→ **Request 1**: According to the passage about Plowden and Tewodros, in what year did the two men first meet?
→ **Request 2**: Reproduce word for word the stretch of the passage about Plowden and Tewodros from "It was the last" through "had grown apart.".
→ **Request 3**: Decide whether each statement agrees with the passage about Plowden and Tewodros, answering yes or no and quoting the words from the passage that settle it: (a) Plowden first reached the Ethiopian highlands in the 1840s. (b) Lord Russell served as Foreign Secretary before Clarendon. (c) The French were supporting Niguse.
##### Exercise passage
He was with the emperor on another campaign in Oromo country. ‘Leave the Oromo,’ he urged. ‘Move on Niguse in the north.’

Tewodros resented the interference, but reassured the consul: ‘Nothing but my death shall prevent me from placing you at Massawa.’

It was the last time the two men ever saw each other. They had met in 1855 in a flurry of mutual hope – the newly-crowned Tewodros with his attendant military angel; Plowden and his epistolary link to the powerhouse of the British Foreign Office. Tewodros’s reforms had been stalled by his hydra-headed enemies. Plowden’s paper link had proved just that. In recent years they had grown apart.

In the 1840s, when Plowden had first stumbled into the Ethiopian highlands, the world was a bigger place. British interests were less compromised. Palmerston in 1847 had been able to share Plowden’s enthusiasm for an entire new territory, an ancient half-forgotten kingdom. Trade and thwarting the French added a little pragmatic purpose to Plowden’s carefree project.

By the time of Tewodros’s coronation in 1855, the Foreign Secretary Lord Clarendon remained thrilled by Plowden’s assessment of the emergence of Tewodros and the prospect of opening up relations: ‘Have read his very able report with great interest, and entirely approve his language and proceedings.’

But in the following years it had been impossible for Plowden even to leave the country. In the meantime the convergence of interests in the Red Sea – French, British, Egyptian and Ottoman – had made foreign policy a much more delicate exercise. Involvement in overseas territories was also seen as having a much greater price: the Indian Mutiny had revealed the strange truth that native peoples did not always appreciate the presence of the British. Ethiopia and Tewodros were an equation that didn’t work out; they were risk without profit.

To the Foreign Office, Consul Plowden slipped from view. There was no more talk of receiving an ambassador. By 1860 Lord Russell, Clarendon’s successor as Foreign Secretary, was fed up with this emperor and his endless struggles; all that mattered was the coast. Plowden was wasting his time in the highlands: ‘You will therefore return to Massawa, which is your proper residence, and you will not leave it, unless under very exceptional circumstances.’

But he could not even reach Massawa.

The only duty the Foreign Office now asked of Plowden was to tell Tewodros to stop his persecution of a group of Ethiopian Catholics. Very reluctantly, Plowden sent their letter on to Tewodros: ‘We would advise you earnestly to be like ourselves, that all people shall have religious liberty in your country.’

Not for the first time, Tewodros was baffled by the Europeans. What was his old friend Plowden doing, speaking up for his enemies? The French were supporting Niguse in the north, and Niguse had promised to convert to Rome when he had defeated Tewodros. Yet through Plowden, Tewodros was being asked to accept the Catholics. Was Plowden in league with the French?
##########
##### Source information
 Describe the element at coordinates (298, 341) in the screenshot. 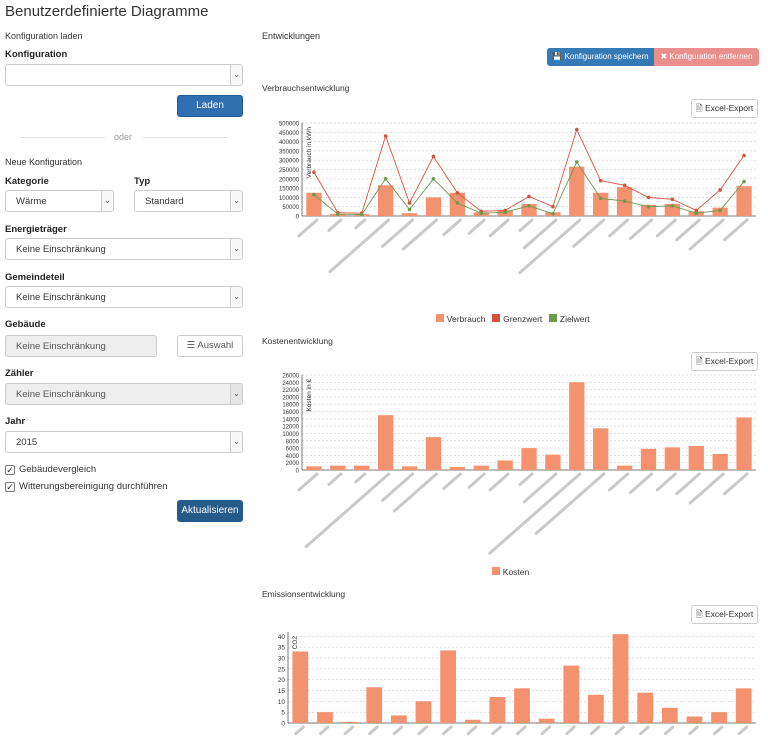

I see `chart-title-kosten: Kostenentwicklung` at that location.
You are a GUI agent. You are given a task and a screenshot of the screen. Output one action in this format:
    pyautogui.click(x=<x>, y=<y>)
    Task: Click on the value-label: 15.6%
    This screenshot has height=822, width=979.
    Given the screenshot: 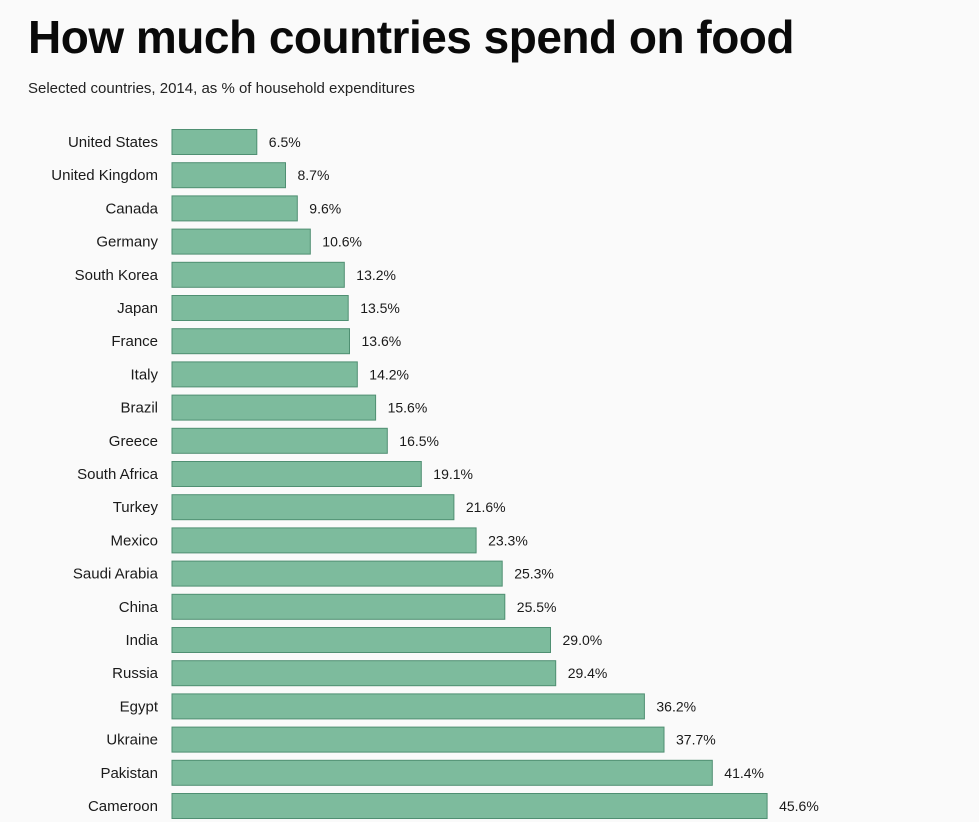 What is the action you would take?
    pyautogui.click(x=408, y=408)
    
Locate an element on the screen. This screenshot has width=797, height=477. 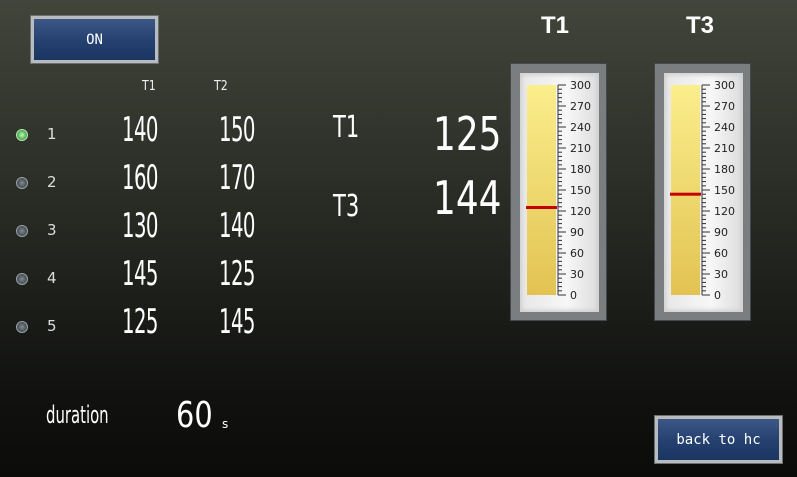
row-number: 1 is located at coordinates (52, 134).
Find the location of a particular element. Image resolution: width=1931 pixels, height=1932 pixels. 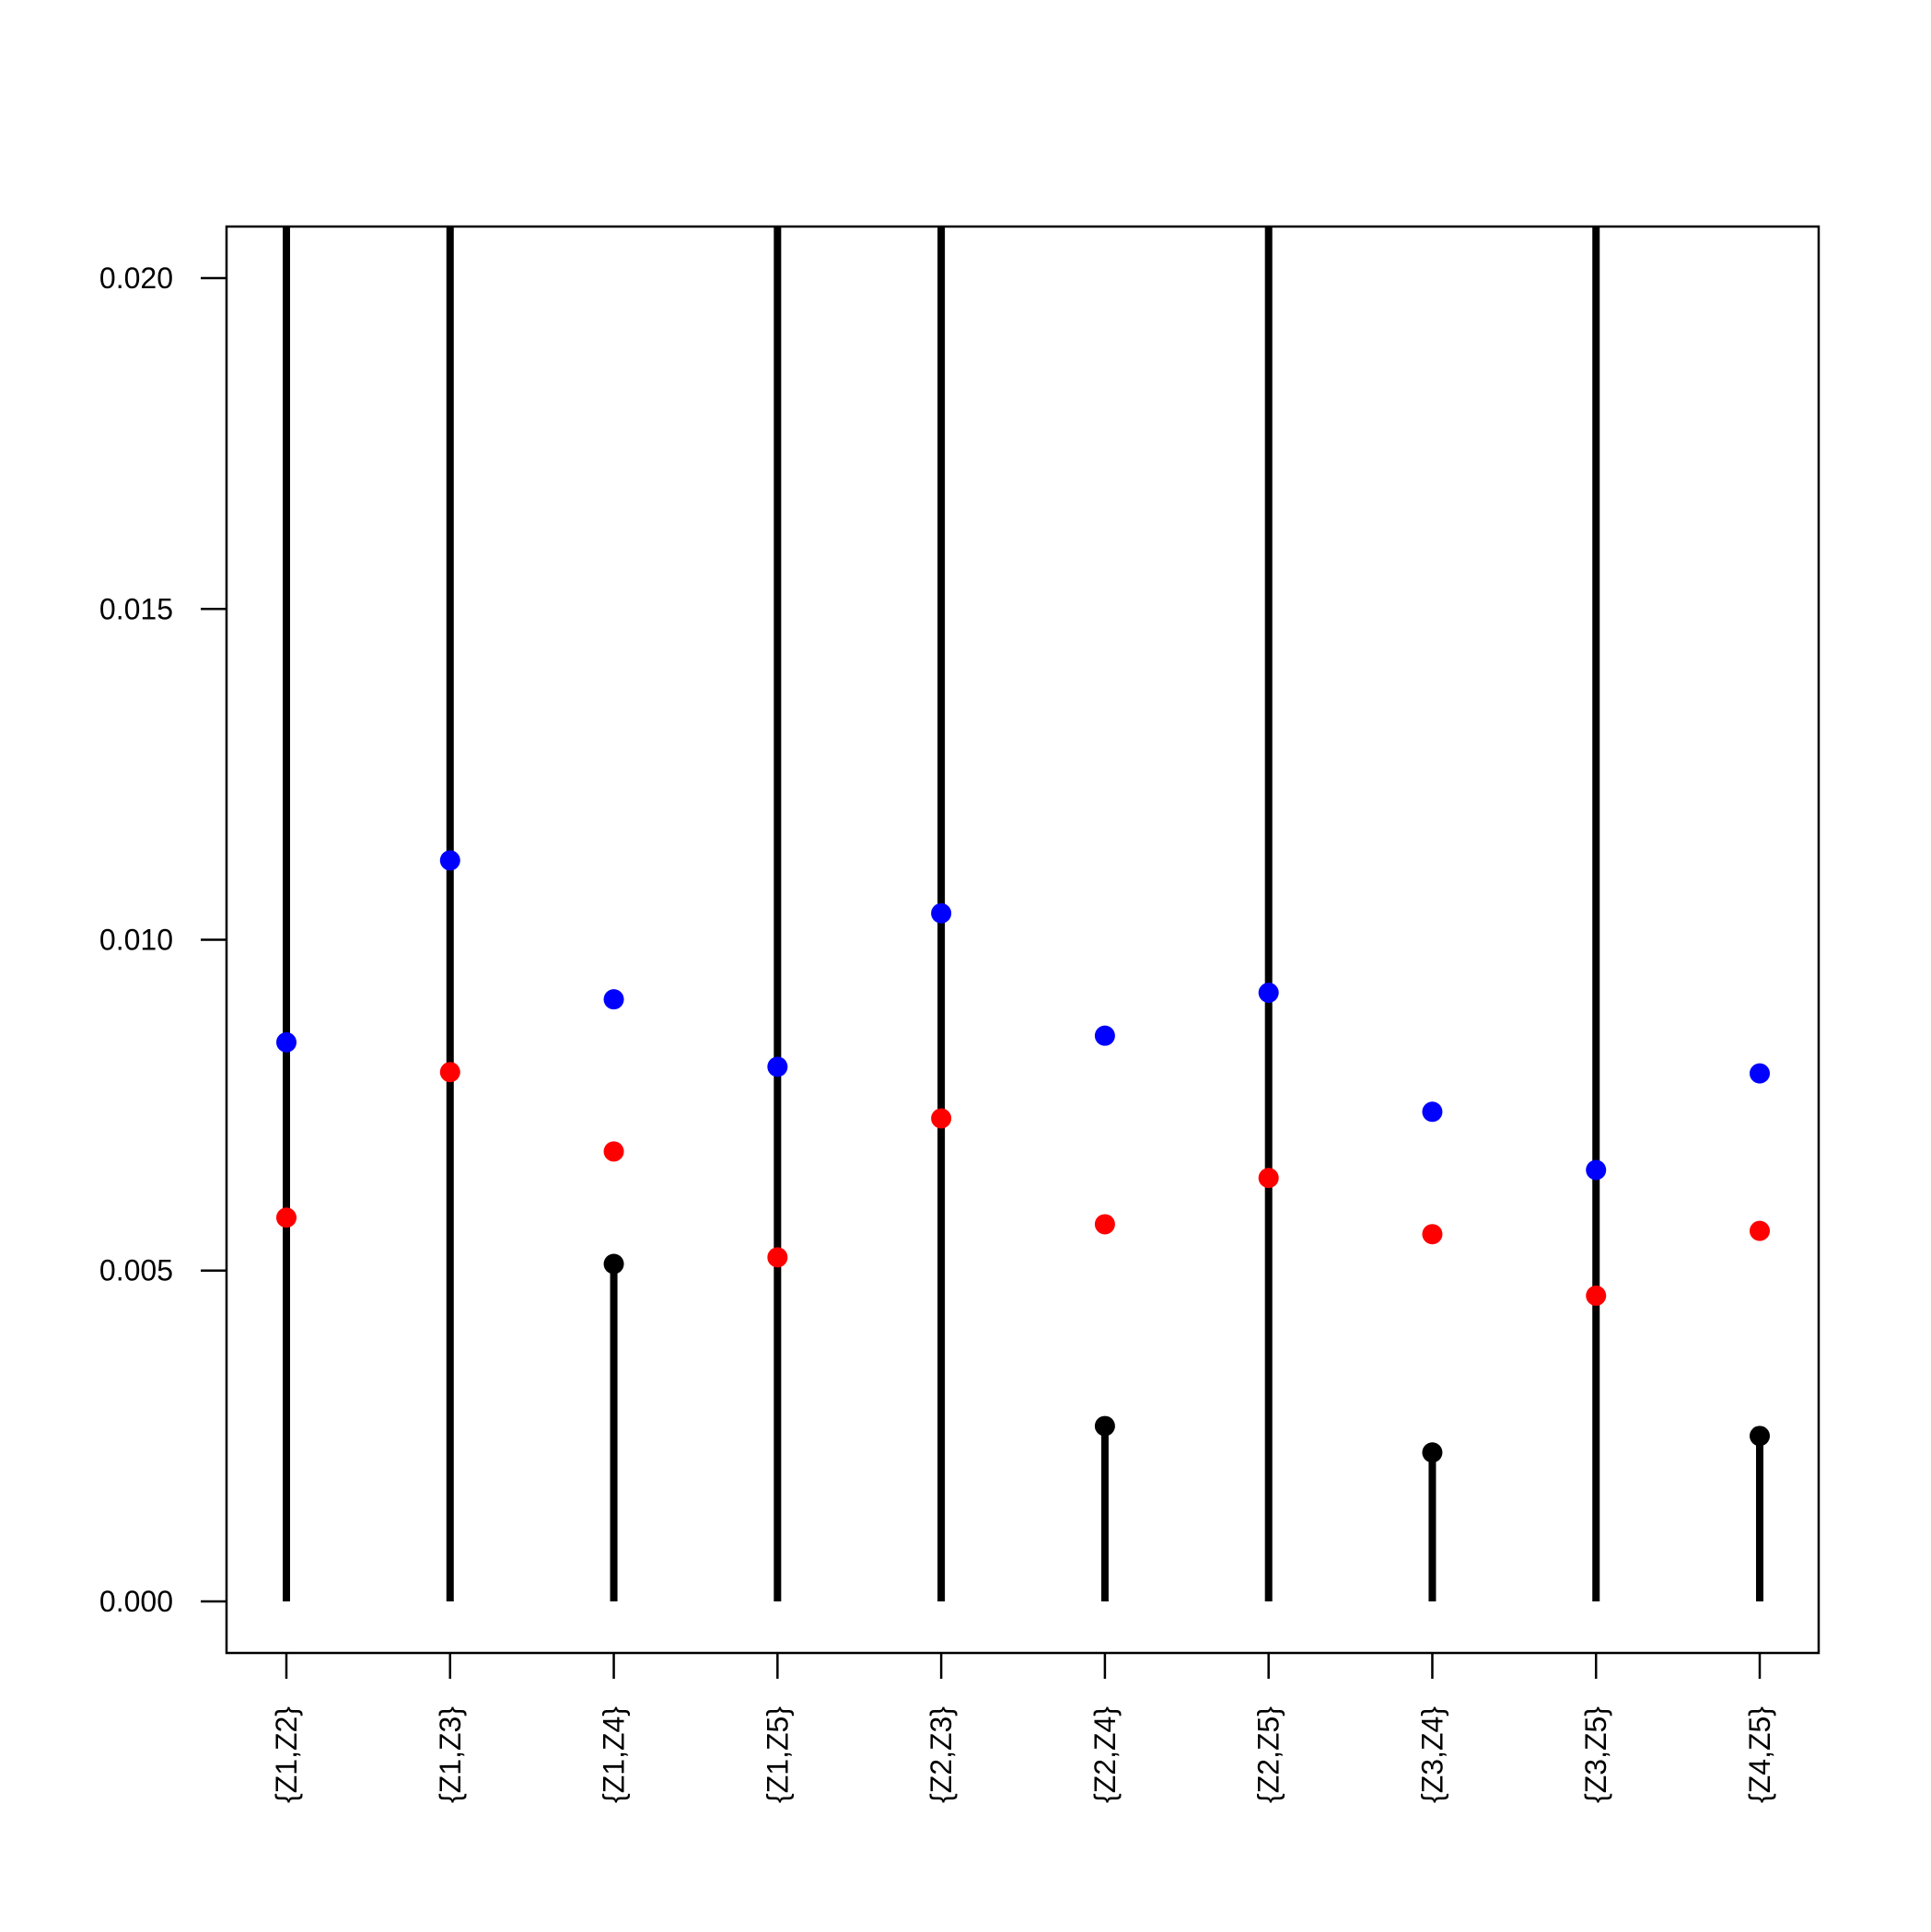

x-tick-label: {Z3,Z4} is located at coordinates (1432, 1754).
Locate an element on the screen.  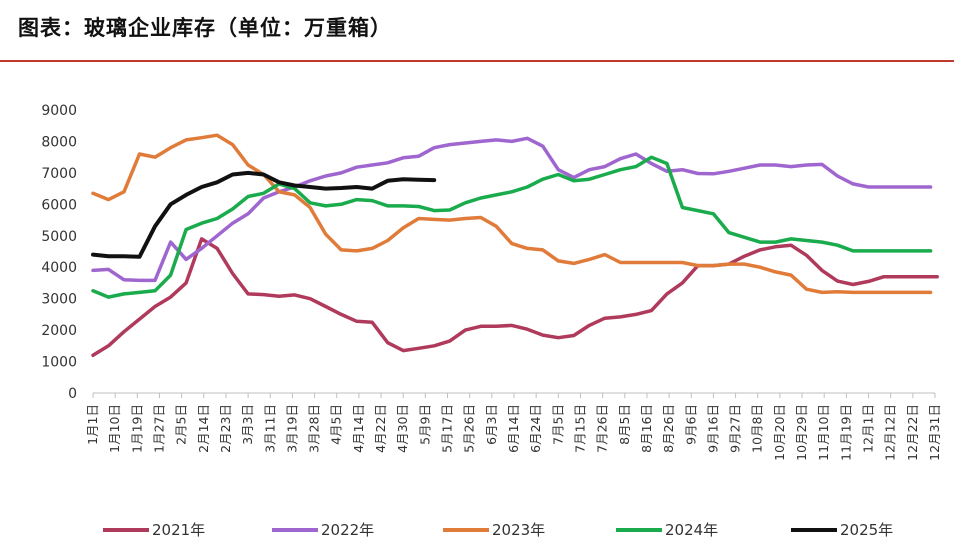
page-title: 图表：玻璃企业库存（单位：万重箱） is located at coordinates (205, 28).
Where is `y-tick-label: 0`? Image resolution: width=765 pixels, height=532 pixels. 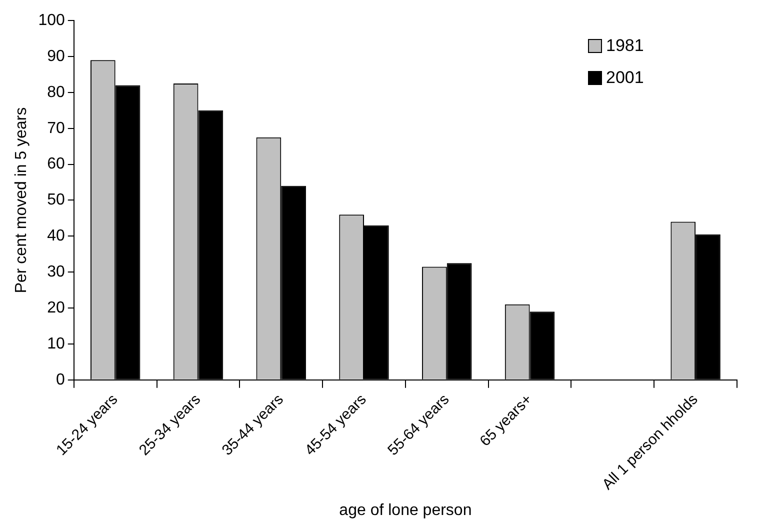
y-tick-label: 0 is located at coordinates (60, 380).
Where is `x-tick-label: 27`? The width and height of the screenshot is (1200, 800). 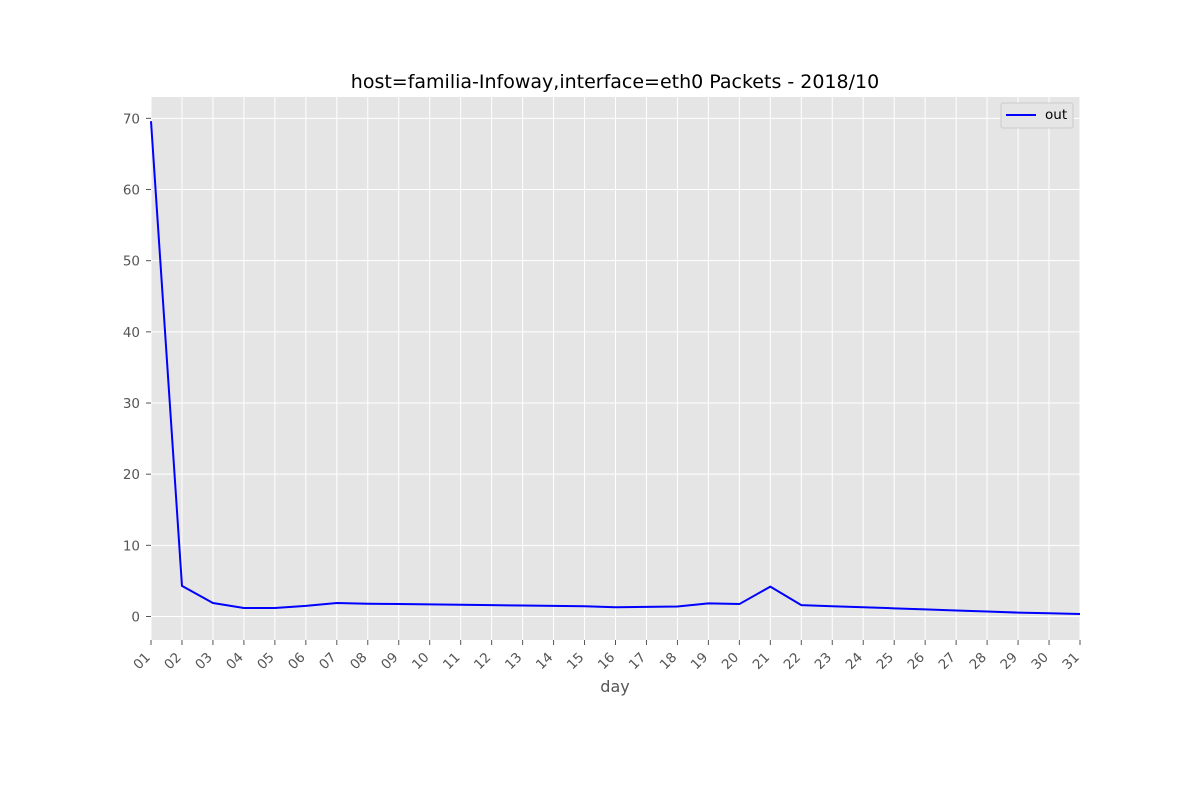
##########
→ **Problem solution 1**: 1855

→ **Problem solution 2**:
It was the last time the two men ever saw each other. They had met in 1855 in a flurry of mutual hope – the newly-crowned Tewodros with his attendant military angel; Plowden and his epistolary link to the powerhouse of the British Foreign Office. Tewodros’s reforms had been stalled by his hydra-headed enemies. Plowden’s paper link had proved just that. In recent years they had grown apart.

→ **Problem solution 3**:
(a) Yes: "In the 1840s, when Plowden had first stumbled into the Ethiopian highlands"
(b) No: "Lord Russell, Clarendon’s successor as Foreign Secretary"
(c) Yes: "The French were supporting Niguse in the north"